» **WORK TO COMPLETE**
Check each line of the records below and collect those that include the word "size".

» **INPUT MATERIAL**
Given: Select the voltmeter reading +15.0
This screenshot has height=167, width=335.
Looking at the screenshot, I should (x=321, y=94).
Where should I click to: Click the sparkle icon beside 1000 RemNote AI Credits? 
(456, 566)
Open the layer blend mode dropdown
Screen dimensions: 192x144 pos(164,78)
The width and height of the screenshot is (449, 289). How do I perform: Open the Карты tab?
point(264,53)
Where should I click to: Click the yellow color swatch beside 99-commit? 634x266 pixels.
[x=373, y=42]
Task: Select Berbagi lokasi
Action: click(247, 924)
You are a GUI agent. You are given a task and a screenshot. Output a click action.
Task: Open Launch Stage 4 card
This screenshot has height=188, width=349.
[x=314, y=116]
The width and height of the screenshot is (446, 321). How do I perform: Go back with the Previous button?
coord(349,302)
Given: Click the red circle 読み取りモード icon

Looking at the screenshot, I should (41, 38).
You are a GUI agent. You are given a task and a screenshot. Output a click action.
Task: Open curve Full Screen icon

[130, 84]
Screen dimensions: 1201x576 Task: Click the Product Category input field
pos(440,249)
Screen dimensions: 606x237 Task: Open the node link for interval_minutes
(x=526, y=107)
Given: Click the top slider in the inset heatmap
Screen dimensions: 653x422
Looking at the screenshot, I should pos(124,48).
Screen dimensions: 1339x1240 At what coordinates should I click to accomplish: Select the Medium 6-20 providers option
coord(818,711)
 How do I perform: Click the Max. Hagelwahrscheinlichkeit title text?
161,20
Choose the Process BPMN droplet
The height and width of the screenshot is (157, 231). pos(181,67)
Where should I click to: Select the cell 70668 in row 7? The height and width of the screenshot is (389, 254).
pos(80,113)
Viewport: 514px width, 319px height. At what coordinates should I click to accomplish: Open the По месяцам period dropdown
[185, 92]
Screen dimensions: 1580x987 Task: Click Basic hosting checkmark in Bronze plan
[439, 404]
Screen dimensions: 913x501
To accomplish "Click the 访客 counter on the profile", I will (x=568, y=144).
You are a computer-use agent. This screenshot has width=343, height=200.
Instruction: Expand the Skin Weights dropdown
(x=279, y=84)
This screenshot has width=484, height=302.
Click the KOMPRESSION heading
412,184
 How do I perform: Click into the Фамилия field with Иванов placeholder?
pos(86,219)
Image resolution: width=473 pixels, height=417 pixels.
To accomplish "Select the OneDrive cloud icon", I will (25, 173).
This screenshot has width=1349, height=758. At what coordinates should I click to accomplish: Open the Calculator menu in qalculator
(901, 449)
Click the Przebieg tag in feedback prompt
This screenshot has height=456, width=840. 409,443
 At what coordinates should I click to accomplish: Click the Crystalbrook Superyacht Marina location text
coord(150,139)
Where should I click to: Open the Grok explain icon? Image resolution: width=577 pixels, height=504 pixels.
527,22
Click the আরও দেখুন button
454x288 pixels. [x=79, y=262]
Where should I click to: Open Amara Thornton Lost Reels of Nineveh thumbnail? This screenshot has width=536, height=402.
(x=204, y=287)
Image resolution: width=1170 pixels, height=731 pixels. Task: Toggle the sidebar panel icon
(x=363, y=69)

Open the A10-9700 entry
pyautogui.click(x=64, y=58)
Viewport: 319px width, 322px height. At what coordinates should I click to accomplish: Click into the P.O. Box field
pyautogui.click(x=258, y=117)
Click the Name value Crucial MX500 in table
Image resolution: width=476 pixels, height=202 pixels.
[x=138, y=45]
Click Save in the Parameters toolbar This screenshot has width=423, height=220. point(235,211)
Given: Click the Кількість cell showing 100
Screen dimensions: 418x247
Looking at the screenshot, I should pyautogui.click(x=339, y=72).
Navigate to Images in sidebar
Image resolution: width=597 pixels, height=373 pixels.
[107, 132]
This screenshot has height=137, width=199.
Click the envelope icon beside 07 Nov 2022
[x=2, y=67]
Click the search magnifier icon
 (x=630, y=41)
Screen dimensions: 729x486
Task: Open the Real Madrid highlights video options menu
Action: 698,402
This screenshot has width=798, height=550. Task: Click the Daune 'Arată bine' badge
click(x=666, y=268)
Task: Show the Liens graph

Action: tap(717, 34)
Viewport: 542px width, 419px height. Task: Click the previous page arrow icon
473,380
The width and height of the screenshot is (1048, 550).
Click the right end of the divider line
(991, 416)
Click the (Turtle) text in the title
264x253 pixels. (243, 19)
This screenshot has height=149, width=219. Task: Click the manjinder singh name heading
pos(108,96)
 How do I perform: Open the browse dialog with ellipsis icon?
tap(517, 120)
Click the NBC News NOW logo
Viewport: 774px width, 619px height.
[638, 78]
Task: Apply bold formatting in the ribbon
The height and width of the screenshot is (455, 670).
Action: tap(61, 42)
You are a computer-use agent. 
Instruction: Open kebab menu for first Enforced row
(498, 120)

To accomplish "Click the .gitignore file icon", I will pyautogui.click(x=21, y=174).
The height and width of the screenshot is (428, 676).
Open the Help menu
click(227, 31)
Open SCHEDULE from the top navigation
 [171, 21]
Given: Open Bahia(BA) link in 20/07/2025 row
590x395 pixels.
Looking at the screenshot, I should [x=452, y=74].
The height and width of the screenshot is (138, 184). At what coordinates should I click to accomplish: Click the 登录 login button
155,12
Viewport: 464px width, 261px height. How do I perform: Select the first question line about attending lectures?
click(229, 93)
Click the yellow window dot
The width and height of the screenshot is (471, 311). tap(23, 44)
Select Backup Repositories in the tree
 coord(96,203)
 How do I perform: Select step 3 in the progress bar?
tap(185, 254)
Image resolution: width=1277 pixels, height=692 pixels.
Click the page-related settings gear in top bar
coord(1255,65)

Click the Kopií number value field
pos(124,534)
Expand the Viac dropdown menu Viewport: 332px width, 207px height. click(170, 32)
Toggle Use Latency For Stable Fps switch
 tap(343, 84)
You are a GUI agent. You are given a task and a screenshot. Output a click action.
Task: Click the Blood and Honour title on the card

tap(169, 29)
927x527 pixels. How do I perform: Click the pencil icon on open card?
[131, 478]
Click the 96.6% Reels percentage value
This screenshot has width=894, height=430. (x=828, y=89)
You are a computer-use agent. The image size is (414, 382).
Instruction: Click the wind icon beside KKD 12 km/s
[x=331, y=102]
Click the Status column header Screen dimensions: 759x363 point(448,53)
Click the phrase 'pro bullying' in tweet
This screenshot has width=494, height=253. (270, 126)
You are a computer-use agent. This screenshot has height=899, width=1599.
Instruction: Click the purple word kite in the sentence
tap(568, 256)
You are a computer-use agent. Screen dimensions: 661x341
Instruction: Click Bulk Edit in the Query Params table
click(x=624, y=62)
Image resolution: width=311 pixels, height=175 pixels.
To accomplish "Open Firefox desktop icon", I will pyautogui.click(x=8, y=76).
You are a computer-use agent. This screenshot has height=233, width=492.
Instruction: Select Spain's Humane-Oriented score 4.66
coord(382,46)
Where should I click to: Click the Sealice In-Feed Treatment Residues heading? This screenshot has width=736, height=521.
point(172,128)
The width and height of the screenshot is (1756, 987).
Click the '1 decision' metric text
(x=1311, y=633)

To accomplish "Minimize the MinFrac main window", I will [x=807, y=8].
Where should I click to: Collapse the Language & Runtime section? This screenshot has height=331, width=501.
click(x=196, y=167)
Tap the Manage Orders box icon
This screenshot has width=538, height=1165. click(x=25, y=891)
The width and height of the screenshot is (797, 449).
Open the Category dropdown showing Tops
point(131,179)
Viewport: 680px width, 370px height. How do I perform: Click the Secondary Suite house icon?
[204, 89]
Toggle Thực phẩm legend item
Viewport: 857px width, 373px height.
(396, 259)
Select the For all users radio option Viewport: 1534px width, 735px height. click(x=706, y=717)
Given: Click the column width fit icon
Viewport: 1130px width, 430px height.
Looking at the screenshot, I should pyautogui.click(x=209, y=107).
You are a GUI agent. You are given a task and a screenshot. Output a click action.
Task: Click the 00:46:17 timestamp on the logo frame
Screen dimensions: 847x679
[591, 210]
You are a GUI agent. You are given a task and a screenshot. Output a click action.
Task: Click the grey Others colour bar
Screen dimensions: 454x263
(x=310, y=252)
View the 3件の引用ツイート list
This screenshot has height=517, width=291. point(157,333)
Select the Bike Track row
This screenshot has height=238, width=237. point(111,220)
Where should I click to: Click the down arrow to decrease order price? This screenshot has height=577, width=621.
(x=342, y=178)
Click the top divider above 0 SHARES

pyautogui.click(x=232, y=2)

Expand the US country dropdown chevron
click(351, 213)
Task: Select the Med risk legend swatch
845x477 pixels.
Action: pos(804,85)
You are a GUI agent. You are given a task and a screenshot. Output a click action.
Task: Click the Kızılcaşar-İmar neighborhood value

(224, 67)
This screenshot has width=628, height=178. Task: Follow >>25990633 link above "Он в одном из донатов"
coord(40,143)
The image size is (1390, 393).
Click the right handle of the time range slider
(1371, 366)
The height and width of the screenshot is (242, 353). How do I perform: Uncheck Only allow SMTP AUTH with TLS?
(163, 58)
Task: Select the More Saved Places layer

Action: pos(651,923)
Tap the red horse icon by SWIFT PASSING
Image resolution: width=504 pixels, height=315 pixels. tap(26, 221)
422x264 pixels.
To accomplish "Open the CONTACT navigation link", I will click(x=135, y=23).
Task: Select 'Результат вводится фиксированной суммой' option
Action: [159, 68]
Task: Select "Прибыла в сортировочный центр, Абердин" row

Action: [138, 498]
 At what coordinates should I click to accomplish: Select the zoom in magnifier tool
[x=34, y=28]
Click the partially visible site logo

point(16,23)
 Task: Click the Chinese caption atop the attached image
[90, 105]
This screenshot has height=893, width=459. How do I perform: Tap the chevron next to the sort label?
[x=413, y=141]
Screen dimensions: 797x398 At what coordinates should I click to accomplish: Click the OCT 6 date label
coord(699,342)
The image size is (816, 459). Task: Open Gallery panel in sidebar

» **RESPONSE**
You are a computer-use agent. The image size is (414, 382).
The image size is (1390, 393).
The image size is (816, 459). Task: Open Gallery panel in sidebar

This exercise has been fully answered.